The studies shown in Table 1 vary widely with total dose and fractionation schemes ranging from daily 2 Gy fractions to hypofractionated split courses of radiation with 2-week breaks to BID regimens. Total doses of radiation have ranged from 30 Gy to as high as 50.4 Gy in patients who were eligible to undergo surgical resection. The debate of dose-escalation has been tested in a randomized clinical trial6 in the setting of definitive chemoradiation, and the question remains unanswered at this point in time. Although improved local control is noted in higher dose fractionations,^6,16,17 translation into an overall survival benefit remains to be seen in this population. The results of the Intergroup (INT) 0123⁶ trial did not demonstrate a survival benefit to dose-escalation to 64.8 Gy compared with 50.4 Gy, but the results of this have been debated as the majority (7/11) of deaths on the high-dose arm of the trial occurred before reaching 50.4 Gy. Therefore, the INT 0123 study does not preclude the possibility of a benefit with dose escalation.

In surgical candidates, questions have centered on the appropriate dose of radiation offering optimal tumor response yet minimizing postsurgical complications to enhance the therapeutic ratio. In light of the CROSS trial,¹³ lower doses of 41.4 Gy are acceptable in the neoadjuvant CRT setting in patients who are certain to undergo surgical resection. However, in patients unable to complete surgical resection, or for whose surgery candidacy is equivocal, 41.4 Gy may not be an appropriate dose if these patients are ultimately transitioned to definitive chemoradiation. In such circumstances, a preoperative dose of 50.4 Gy with concurrent chemoradiation may be preferable to ensure that an adequate dose of radiation is administered in case surgical resection cannot be completed.

Results from the CROSS trial allude to the increased likelihood of perioperative pulmonary complications from esophagectomy after neoadjuvant treatment. Wang et al evaluated 110 patients with esophageal cancer treated with trimodality therapy who underwent concurrent chemoradiation with cisplatin, 5-FU and 41.4 to 50.4 Gy followed by surgical resection.¹⁸ The primary endpoint of pulmonary complications included pneumonia or acute respiratory distress syndrome (ARDS) within 30 days after surgery. Multivariate analysis showed that the volume of lung spared from doses ≥ 5 Gy (V5) was a significant independent factor associated with postoperative pulmonary complications (p = 0.005). Other studies have indicated that a V10 > 40% resulted in a 35% risk of pneumonia or ARDS.¹⁹ Additionally, pericarditis has been noted in up to 27% of patients undergoing chemoradiation for esophageal carcinoma, with highest risk noted among patients who received lung V30 > 46% (risk 73% vs. 13% if the V30 is above or below 46%) and mean dose > 26.1 Gy (risk 73% vs. 13% at doses above and below 26.1 Gy).²⁰ Most recently at the 2018 Gastrointestinal American society of Clinical Oncology (GI ASCO) conference, a study from Memorial Sloan Kettering Cancer Center and the University of Colorado found that that the median overall survival with trimodality therapy dropped from 44 months to 24 months for those who had a total lung V20 ≥ 20%.²¹ These data illustrate the importance of minimizing lung dose in patients who may proceed to surgical resection, and suggest a possible benefit for patients with radiation modalities that may limit lung dose, such as proton beam therapy (PBT).

Stored items:
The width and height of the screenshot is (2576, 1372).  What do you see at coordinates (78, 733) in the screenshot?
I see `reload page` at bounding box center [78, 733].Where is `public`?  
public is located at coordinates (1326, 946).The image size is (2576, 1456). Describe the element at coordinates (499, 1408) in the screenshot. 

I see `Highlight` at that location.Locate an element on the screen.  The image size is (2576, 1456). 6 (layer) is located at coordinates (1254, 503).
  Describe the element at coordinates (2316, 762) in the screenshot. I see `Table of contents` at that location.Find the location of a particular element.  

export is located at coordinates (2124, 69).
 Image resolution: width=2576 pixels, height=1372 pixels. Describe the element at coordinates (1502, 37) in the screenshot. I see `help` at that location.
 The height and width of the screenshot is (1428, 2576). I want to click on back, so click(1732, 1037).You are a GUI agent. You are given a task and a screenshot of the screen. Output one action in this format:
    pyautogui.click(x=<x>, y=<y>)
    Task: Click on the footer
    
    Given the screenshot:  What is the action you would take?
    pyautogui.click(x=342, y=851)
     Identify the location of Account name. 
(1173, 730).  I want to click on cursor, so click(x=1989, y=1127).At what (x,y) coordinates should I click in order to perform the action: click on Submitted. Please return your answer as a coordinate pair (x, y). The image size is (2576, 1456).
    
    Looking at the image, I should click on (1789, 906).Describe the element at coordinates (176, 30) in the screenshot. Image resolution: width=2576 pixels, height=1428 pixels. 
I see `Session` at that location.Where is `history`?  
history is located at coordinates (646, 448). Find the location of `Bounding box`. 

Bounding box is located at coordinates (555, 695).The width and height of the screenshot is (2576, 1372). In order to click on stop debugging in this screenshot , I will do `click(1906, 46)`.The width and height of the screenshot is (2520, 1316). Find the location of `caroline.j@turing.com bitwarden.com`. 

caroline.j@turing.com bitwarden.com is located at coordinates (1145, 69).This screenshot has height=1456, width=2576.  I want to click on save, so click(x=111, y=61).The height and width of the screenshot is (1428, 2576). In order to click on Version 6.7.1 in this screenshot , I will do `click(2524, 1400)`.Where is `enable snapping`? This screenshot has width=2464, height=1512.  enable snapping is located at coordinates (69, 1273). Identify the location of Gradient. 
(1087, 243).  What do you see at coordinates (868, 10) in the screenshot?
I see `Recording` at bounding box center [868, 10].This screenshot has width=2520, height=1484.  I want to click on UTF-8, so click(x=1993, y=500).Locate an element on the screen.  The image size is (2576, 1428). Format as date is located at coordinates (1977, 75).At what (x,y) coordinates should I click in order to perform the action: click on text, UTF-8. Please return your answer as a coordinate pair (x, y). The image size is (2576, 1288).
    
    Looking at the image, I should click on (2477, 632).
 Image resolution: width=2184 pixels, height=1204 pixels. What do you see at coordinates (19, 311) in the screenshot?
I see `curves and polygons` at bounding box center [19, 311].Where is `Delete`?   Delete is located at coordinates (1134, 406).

• **Task instructions**:
Copy out the stretch of the radiation dose text from "In surgical candidates, questions" through "cannot be completed.", switching "equivocal" to "uncertain".

• **Your solution**:
In surgical candidates, questions have centered on the appropriate dose of radiation offering optimal tumor response yet minimizing postsurgical complications to enhance the therapeutic ratio. In light of the CROSS trial,¹³ lower doses of 41.4 Gy are acceptable in the neoadjuvant CRT setting in patients who are certain to undergo surgical resection. However, in patients unable to complete surgical resection, or for whose surgery candidacy is uncertain, 41.4 Gy may not be an appropriate dose if these patients are ultimately transitioned to definitive chemoradiation. In such circumstances, a preoperative dose of 50.4 Gy with concurrent chemoradiation may be preferable to ensure that an adequate dose of radiation is administered in case surgical resection cannot be completed.